**Texte source:**
Les limites du bouclier militaire anti iranien au Moyen Orient

L’échec à enrôler les Iraniens dans un nouvel accord nucléaire, la vente de drones et de missiles iraniens à la Russie sont des actes iraniens hostiles qui qui laissent les Etats Unis à peu près sans réaction.

Une chronique de Caroline Bright

Tous les outils diplomatiques, économiques et militaires que les Etats Unis ont mis à la disposition de l’Ukraine pour se défendre contre la Russie demeurent inertes quand il s’agit de l’Iran.Ce double standard est incompréhensible.

Le général Kenneth F. McKenzie, qui a pris sa retraite en avril en tant que chef du Commandement central américain pour le Moyen-Orient a récemment mis en garde contre les progrès de l’Iran en matière de missiles balistiques, de missiles de croisière et de drones. « Au cours des cinq à sept dernières années, les capacités iraniennes. . . ont augmenté à un degré tel qu’ils créent aujourd’hui un « déséquilibre » (overmatch) efficace », a-t-il déclaré le 6 octobre à Policy Exchange, un groupe de réflexion londonien. « Déséquilibre », a-t-il poursuivi, « est un terme militaire qui signifie que vous avez la capacité d’attaquer sans que le défenseur puisse monter une défense efficace. »

Ce déséquilibre est d’abord économique : les Etats Unis, les Etats du Golfe et Israël dépensent plus – des dizaines ou des centaines de fois plus – pour intercepter les missiles et les drones iraniens qu’il n’en coûte à l’Iran pour les construire et les lancer.

La défense contre les missiles iraniens insuffisante

Plus important encore, ces missiles et ces drones iraniens sont conçus pour désorienter tous les systèmes antimissiles, à commencer par le bouclier défensif américain qui protège les Etats du Golfe et les bases militaires américaines au Moyen-Orient. Les Gardiens de la Révolution iraniens ont conçu leurs drones, leurs missiles de croisière et leurs missiles balistiques avec des caractéristiques de vol, des signatures radar et des angles de ralliement qui, lorsqu’ils sont lancés simultanément, déconcertent les capteurs des systèmes de défense antimissile. 

En temps ordinaire, un pays dont la défense antimissile intercepte 90 % des projectiles lancés contre lui réalise une prouesse technique. En janvier, quand les rebelles Houthis à la solde de l’Iran, ont attaqué les Émirats arabes unis, les défenses antimissiles émiraties, basées sur la technologie américaine, ont fonctionné avec succès. Néanmoins, trois personnes été tuées.  Imaginez qu’un des missiles iraniens au moins ait réussi à frapper Burj Khalifa, le plus haut gratte-ciel du monde… Cette défense réussie serait alors considérée comme un échec catastrophique.

Dans le domaine militaire a expliqué le général McKenzie, les seules armes défensives sont insuffisantes. Un bouclier ne protège pas d’une épée effilée. Un bouclier n’est efficace que lorsqu’il est utilisé AVEC une épée. Or aujourd’hui, le guide suprême iranien Ali Khamenei n’est pas persuadé que ses actes d’agression déclencheront une riposte proportionnée et donc dissuasive.

**Consignes:**
1. Dressez la liste de tous les pays nommés dans la chronique.
2. Extrayez de la chronique le passage allant de « Ce déséquilibre est » jusqu'à « et les lancer. ».

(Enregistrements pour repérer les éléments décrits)
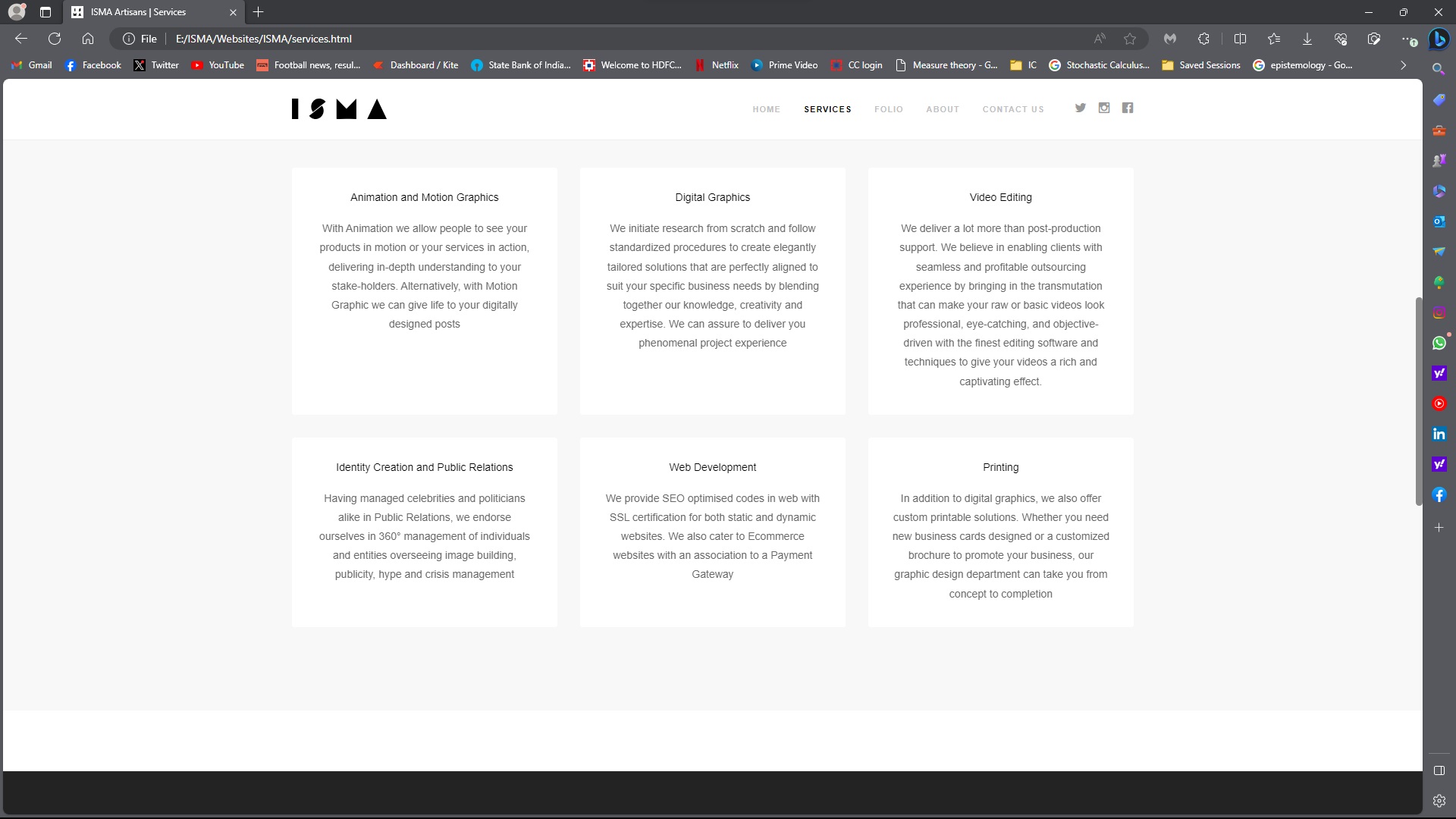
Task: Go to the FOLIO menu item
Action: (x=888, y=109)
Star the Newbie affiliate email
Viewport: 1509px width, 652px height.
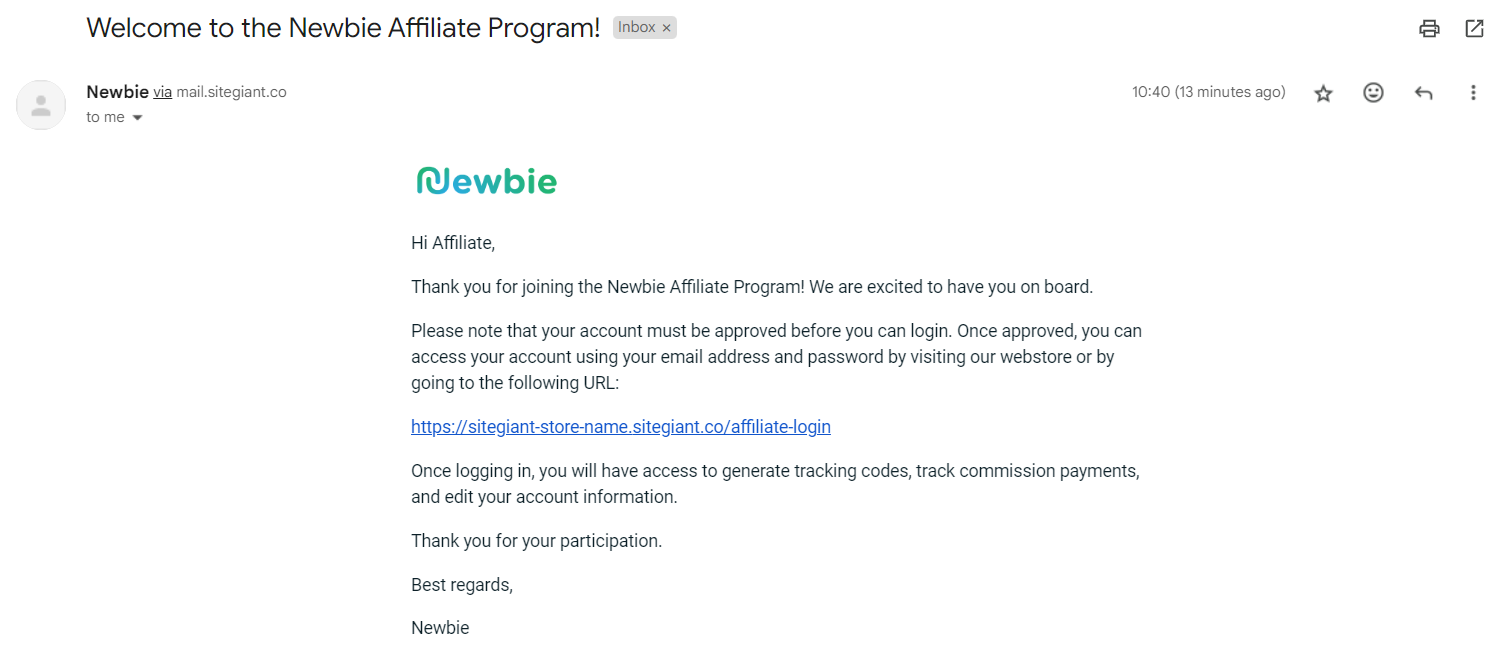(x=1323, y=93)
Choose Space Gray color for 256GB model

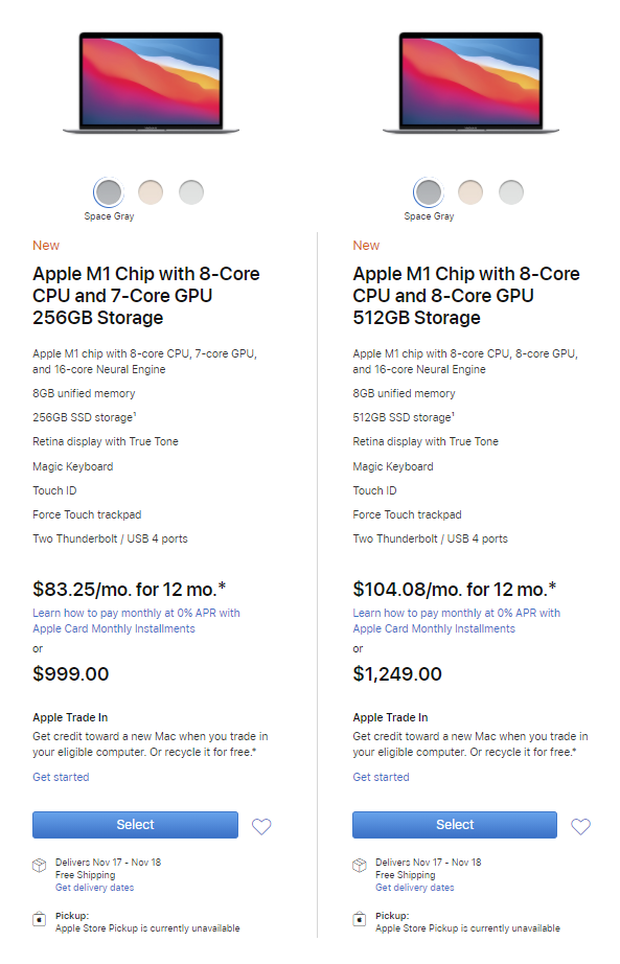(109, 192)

**Corrigés:**
1.
- États-Unis
- Russie
- Ukraine
- Iran
- Israël
- Émirats arabes unis

2.
Ce déséquilibre est d’abord économique : les Etats Unis, les Etats du Golfe et Israël dépensent plus – des dizaines ou des centaines de fois plus – pour intercepter les missiles et les drones iraniens qu’il n’en coûte à l’Iran pour les construire et les lancer.